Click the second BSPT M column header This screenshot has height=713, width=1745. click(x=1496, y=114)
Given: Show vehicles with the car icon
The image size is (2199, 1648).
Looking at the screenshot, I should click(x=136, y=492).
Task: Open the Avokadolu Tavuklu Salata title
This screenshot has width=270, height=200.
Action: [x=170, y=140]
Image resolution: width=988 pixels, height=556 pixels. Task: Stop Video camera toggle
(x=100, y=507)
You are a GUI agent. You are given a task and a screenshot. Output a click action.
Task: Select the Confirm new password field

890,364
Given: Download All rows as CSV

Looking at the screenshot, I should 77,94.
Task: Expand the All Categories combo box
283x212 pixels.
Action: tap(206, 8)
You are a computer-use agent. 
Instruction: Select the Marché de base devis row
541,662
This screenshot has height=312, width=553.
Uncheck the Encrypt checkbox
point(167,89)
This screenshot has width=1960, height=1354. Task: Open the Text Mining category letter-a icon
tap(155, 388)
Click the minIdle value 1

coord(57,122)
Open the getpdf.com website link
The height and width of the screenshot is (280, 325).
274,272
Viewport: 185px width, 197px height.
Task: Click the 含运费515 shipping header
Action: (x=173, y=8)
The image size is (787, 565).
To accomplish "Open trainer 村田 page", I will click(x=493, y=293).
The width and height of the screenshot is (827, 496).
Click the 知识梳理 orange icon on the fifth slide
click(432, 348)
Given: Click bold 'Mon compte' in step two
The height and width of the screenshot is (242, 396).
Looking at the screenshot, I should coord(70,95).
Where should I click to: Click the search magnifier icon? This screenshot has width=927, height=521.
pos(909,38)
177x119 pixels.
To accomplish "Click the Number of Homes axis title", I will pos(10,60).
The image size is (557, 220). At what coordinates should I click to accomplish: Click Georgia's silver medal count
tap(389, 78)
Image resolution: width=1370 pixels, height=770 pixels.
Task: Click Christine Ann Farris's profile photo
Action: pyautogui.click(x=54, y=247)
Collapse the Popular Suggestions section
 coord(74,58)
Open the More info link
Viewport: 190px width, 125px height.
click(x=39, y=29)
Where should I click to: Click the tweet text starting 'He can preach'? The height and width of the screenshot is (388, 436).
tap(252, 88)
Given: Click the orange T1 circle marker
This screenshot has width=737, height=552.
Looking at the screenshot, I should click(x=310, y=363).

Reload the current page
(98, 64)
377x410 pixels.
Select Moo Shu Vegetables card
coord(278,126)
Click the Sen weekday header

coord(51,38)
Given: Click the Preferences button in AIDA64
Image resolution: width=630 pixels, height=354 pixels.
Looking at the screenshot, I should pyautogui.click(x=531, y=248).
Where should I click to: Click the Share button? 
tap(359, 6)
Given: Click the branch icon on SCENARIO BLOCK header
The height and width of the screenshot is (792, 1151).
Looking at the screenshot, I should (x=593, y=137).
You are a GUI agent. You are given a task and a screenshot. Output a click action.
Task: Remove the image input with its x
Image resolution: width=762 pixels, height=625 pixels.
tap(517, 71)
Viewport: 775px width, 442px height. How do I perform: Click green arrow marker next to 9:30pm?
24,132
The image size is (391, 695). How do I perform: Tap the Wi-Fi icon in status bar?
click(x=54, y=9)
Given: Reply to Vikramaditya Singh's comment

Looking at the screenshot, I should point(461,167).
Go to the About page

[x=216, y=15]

## EXERCISE AIM
Print every line of the listing shown above, exactly.

## TASK OUTPUT
Click the second BSPT M column header This screenshot has height=713, width=1745. click(x=1496, y=114)
Given: Show vehicles with the car icon
The image size is (2199, 1648).
Looking at the screenshot, I should click(x=136, y=492).
Task: Open the Avokadolu Tavuklu Salata title
This screenshot has width=270, height=200.
Action: [x=170, y=140]
Image resolution: width=988 pixels, height=556 pixels. Task: Stop Video camera toggle
(x=100, y=507)
You are a GUI agent. You are given a task and a screenshot. Output a click action.
Task: Select the Confirm new password field

890,364
Given: Download All rows as CSV

Looking at the screenshot, I should 77,94.
Task: Expand the All Categories combo box
283x212 pixels.
Action: tap(206, 8)
You are a computer-use agent. 
Instruction: Select the Marché de base devis row
541,662
This screenshot has height=312, width=553.
Uncheck the Encrypt checkbox
point(167,89)
This screenshot has width=1960, height=1354. Task: Open the Text Mining category letter-a icon
tap(155, 388)
Click the minIdle value 1

coord(57,122)
Open the getpdf.com website link
The height and width of the screenshot is (280, 325).
274,272
Viewport: 185px width, 197px height.
Task: Click the 含运费515 shipping header
Action: (x=173, y=8)
The image size is (787, 565).
To accomplish "Open trainer 村田 page", I will click(x=493, y=293).
The width and height of the screenshot is (827, 496).
Click the 知识梳理 orange icon on the fifth slide
click(432, 348)
Given: Click bold 'Mon compte' in step two
The height and width of the screenshot is (242, 396).
Looking at the screenshot, I should coord(70,95).
Where should I click to: Click the search magnifier icon? This screenshot has width=927, height=521.
pos(909,38)
177x119 pixels.
To accomplish "Click the Number of Homes axis title", I will pos(10,60).
The image size is (557, 220). At what coordinates should I click to accomplish: Click Georgia's silver medal count
tap(389, 78)
Image resolution: width=1370 pixels, height=770 pixels.
Task: Click Christine Ann Farris's profile photo
Action: pyautogui.click(x=54, y=247)
Collapse the Popular Suggestions section
 coord(74,58)
Open the More info link
Viewport: 190px width, 125px height.
click(x=39, y=29)
Where should I click to: Click the tweet text starting 'He can preach'? The height and width of the screenshot is (388, 436).
tap(252, 88)
Given: Click the orange T1 circle marker
This screenshot has width=737, height=552.
Looking at the screenshot, I should click(x=310, y=363).

Reload the current page
(98, 64)
377x410 pixels.
Select Moo Shu Vegetables card
coord(278,126)
Click the Sen weekday header

coord(51,38)
Given: Click the Preferences button in AIDA64
Image resolution: width=630 pixels, height=354 pixels.
Looking at the screenshot, I should pyautogui.click(x=531, y=248).
Where should I click to: Click the Share button? 
tap(359, 6)
Given: Click the branch icon on SCENARIO BLOCK header
The height and width of the screenshot is (792, 1151).
Looking at the screenshot, I should (x=593, y=137).
You are a GUI agent. You are given a task and a screenshot. Output a click action.
Task: Remove the image input with its x
Image resolution: width=762 pixels, height=625 pixels.
tap(517, 71)
Viewport: 775px width, 442px height. How do I perform: Click green arrow marker next to 9:30pm?
24,132
The image size is (391, 695). How do I perform: Tap the Wi-Fi icon in status bar?
click(x=54, y=9)
Given: Reply to Vikramaditya Singh's comment

Looking at the screenshot, I should point(461,167).
Go to the About page

[x=216, y=15]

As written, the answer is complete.